Honestly, you have some ability, assuming all the work is your own. However, you are a long way from being able to go freelance.
My first advice is always get a good degree from a good university (which there is in Manchester). Whenever I was involved in recruiting designers, we could almost always (with the odd, rare and very talented exception) pick out those who were self-taught and those with a degree before even looking at the CV. The approach to problem-solving is usually quite different. Less robust with the self-taught and a lot more reliant on polish.

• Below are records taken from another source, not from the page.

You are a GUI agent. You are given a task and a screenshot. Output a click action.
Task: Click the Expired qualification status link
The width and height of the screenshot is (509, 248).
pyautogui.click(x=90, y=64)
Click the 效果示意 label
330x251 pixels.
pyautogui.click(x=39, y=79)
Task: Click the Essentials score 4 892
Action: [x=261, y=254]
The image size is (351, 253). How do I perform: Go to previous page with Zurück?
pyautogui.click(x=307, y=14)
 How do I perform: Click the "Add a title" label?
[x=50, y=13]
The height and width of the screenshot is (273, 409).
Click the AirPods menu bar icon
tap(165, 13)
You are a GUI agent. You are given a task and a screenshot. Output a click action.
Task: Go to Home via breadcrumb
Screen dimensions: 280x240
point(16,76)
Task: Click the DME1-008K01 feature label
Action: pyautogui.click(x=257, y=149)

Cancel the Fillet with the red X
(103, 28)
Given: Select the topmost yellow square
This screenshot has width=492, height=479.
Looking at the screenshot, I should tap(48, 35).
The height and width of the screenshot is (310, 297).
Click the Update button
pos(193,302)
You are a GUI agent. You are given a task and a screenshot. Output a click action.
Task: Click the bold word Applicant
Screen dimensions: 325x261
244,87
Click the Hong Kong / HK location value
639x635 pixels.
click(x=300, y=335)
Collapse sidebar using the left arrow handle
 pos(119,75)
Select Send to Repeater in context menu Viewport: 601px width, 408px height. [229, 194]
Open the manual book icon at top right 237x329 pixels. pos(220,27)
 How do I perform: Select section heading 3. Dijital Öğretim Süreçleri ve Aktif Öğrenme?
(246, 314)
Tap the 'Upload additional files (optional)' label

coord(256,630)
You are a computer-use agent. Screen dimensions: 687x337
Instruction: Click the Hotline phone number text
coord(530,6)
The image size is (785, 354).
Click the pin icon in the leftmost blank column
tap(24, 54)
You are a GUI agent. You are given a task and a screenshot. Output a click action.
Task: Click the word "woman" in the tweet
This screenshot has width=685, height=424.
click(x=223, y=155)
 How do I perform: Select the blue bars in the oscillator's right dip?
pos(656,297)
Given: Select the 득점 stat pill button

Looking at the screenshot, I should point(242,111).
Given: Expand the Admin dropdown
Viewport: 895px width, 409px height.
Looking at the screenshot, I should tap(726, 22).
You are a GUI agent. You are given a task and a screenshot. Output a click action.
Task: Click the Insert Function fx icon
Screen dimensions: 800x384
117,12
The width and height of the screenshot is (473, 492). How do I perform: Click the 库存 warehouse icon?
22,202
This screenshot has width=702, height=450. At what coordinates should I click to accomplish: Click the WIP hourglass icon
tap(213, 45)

Anyway, I digress. You’ve skipped the education bit, which I think will make the job a fair bit more difficult. My second stage of advice is to get 4-5 years of studio experience after graduating. I would suggest strongly, not skipping this part. Without it, going freelance at your stage of the game would almost be suicidal. You’d be competing against armies of uneducated, self-titled designers, with nothing more in your arsenal than they do,
At the moment, it is highly likely, you don’t even yet know what you don’t yet know. Five years in a studio and you will learn an awful lot. In your case, without the education under your belt, I’d probably get experience in a few different studios for an even longer time.
You may even decide that freelancing is not for you after that. It is seen as the de facto path to take. In fact, going freelance is no different to running any business. It’s not everyone’s cup of tea, nor does it suit everyone’s aptitude.
If you try to do it too early and without the requisite knowledge, you will also be doing any potential clients a disservice.
Finally, don’t use chat GBT to write. Learn to write yourself or use a copywriter. In the short introductory sentence, not only has made factual errors (which you really should have caught in proof-reading), but also has made grammatical/syntactical errors for you too and split an infinitive, This is never a good look if you want to appear professional.
That said, it is far better not to appear professional, but rather to be professional.
Overall the text sounds as though written by AI. Artificial and generic. Your job is to communicate uniqueness for your clients, yet your own text reads as ubiquitous marketing blurb.
I hope this helps, rather than discourages.